According to NBC News’ September poll of 1,000 registered voters, 40% said they felt positively about Walz versus 32% who said the same of Vance. Notably, Vance had the lowest net favorability in the history of the NBC News poll.
New Gallup data echoes those results, finding both candidates with less than a majority of voters’ approval. That’s a break with the historical norm.
Between 2000 and 2012, every vice presidential nominee in Gallup polling has received positive marks from a majority of voters after their party conventions.
— Rebecca Picciotto
Trump ignores upcoming Vance debate in lengthy campaign remarks
Republican presidential candidate former President Donald Trump speaks during a campaign event at Dane Manufacturing in Waunakee, Wisconsin, Oct. 1, 2024.
Kamil Krzaczynski | AFP | Getty Images
In more than an hour of uninterrupted remarks earlier today, Trump revisited his economic promises, rehashed debunked attack lines about his opponent, and even spent several minutes opining on the casting of the film “Full Metal Jacket.”
Yet with the vice presidential debate just a few hours away, Trump made no mention of his running mate or tonight’s face-off.
At the start of his 73-minute campaign speech in Waunakee, Wisconsin, Trump said he would focus on the economy. But he soon began to pinball around to other topics.
He vowed to help survivors of the devastating Hurricane Helene, and thanked Tesla and SpaceX CEO Elon Musk for responding to his request to bring Starlink internet services to hard-hit areas.
He railed against Harris on foreign policy, the economy, the environment and immigration. In one instance, he falsely claimed she would allow “200 million” undocumented immigrants into the country if she won the election.

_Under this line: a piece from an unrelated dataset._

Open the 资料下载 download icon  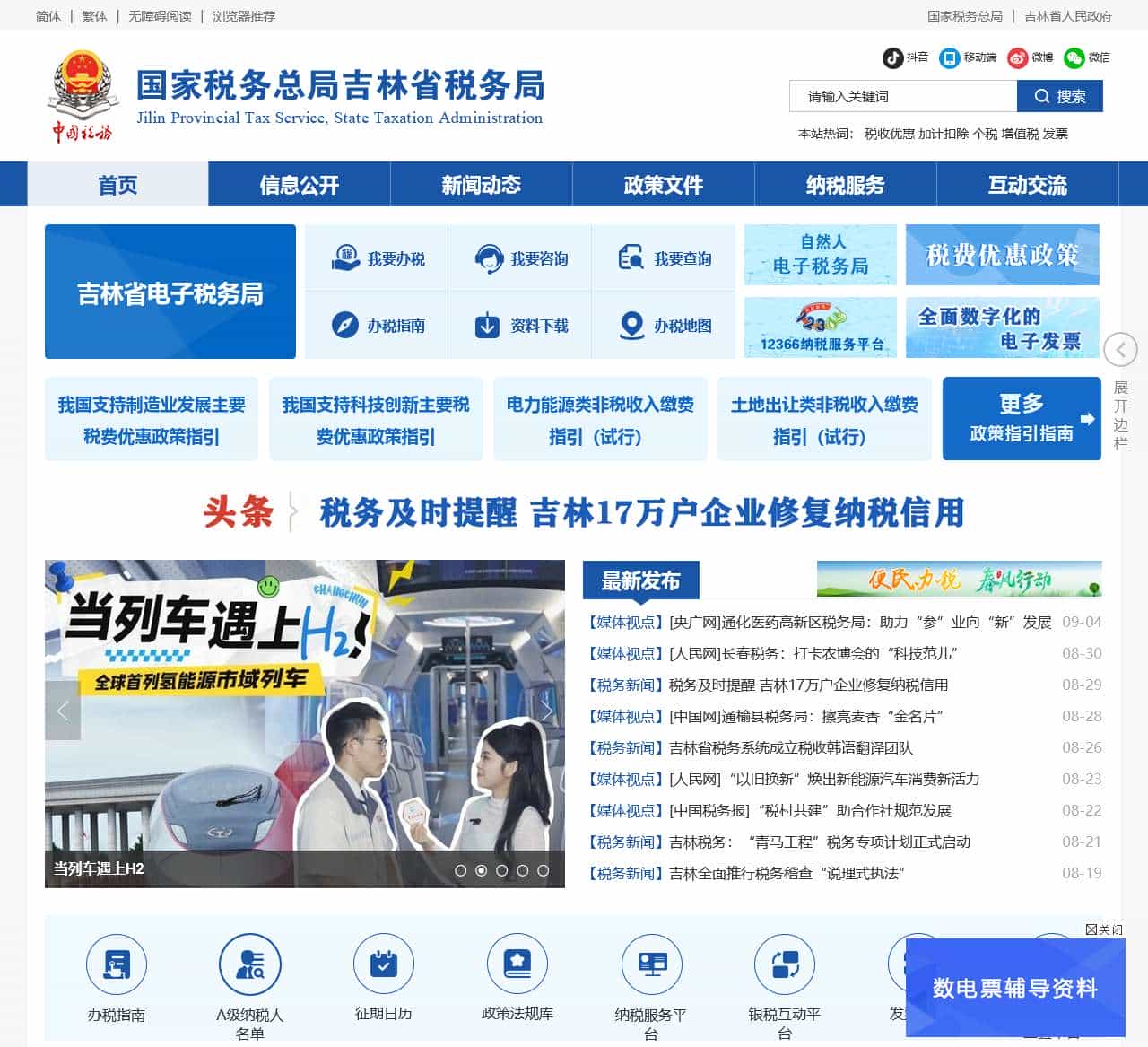520,326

At another point, Trump spent about two minutes describing how the late actor and U.S. Marine drill instructor R. Lee Ermey secured his famous role in Stanley Kubrick’s epic Vietnam War film.
“How good was that movie, right? Doesn’t get too much better,” Trump said to some applause.
— Kevin Breuninger
Some people say there’s no free lunch. Tim Walz begs to differ
Minnesota DFL (Democratic-Farmer-Labor Party) Governor Tim Walz gets a huge hug from students at Webster Elementary in Minneapolis, Minn., after he signed into law a bill that guarantees free school meals, (breakfast and lunch) for every student in Minnesota’s public and charter schools on Friday, March 17, 2023.

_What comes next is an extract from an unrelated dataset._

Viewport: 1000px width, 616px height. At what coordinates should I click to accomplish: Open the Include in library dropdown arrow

Elizabeth Flores | Star Tribune | Getty Images
Walz has made free school meals a policy issue in the presidential race — and a topic that could come up at the debate.
For part of the Covid-19 pandemic, the federal government offered free school meals to most K-12 students.
But when Congress didn’t extend the policy, Walz, a former teacher, signed a bill in 2023 to provide breakfast and lunch to the Minnesota’s public school students at no charge, regardless of household income.
Seven other states — California, Colorado, Maine, Massachusetts, Michigan, New Mexico and Vermont — have also passed laws to create universal free school meal programs, according to the Hunter College New York City Food Policy Center.
— Annie Nova
Lara Trump: Vance will press Walz on Harris’ immigration, economic, Middle East policies
Republican National Committee Co-Chair Lara Trump speaks on Day 2 of the Republican National Convention (RNC), at the Fiserv Forum in Milwaukee, Wisconsin, U.S., July 16, 2024.
Jeenah Moon | Reuters
Tonight, Vance might seek to pressure Walz on his running mate Harris’ track record as vice president, Republican National Committee Co-Chair and Trump’s daughter-in-law Lara Trump said today on NBC News Now’s Meet the Press NOW.
“Things like the economy, immigration, those are the top two issues for the American people. I suspect that you are going to hear Tim Walz pressed quite a bit on that again, if not by the moderators, certainly by JD Vance,” Trump said.
Trump added that she’s “sure” that Vance will touch on the recent escalations of the conflict in the Middle East.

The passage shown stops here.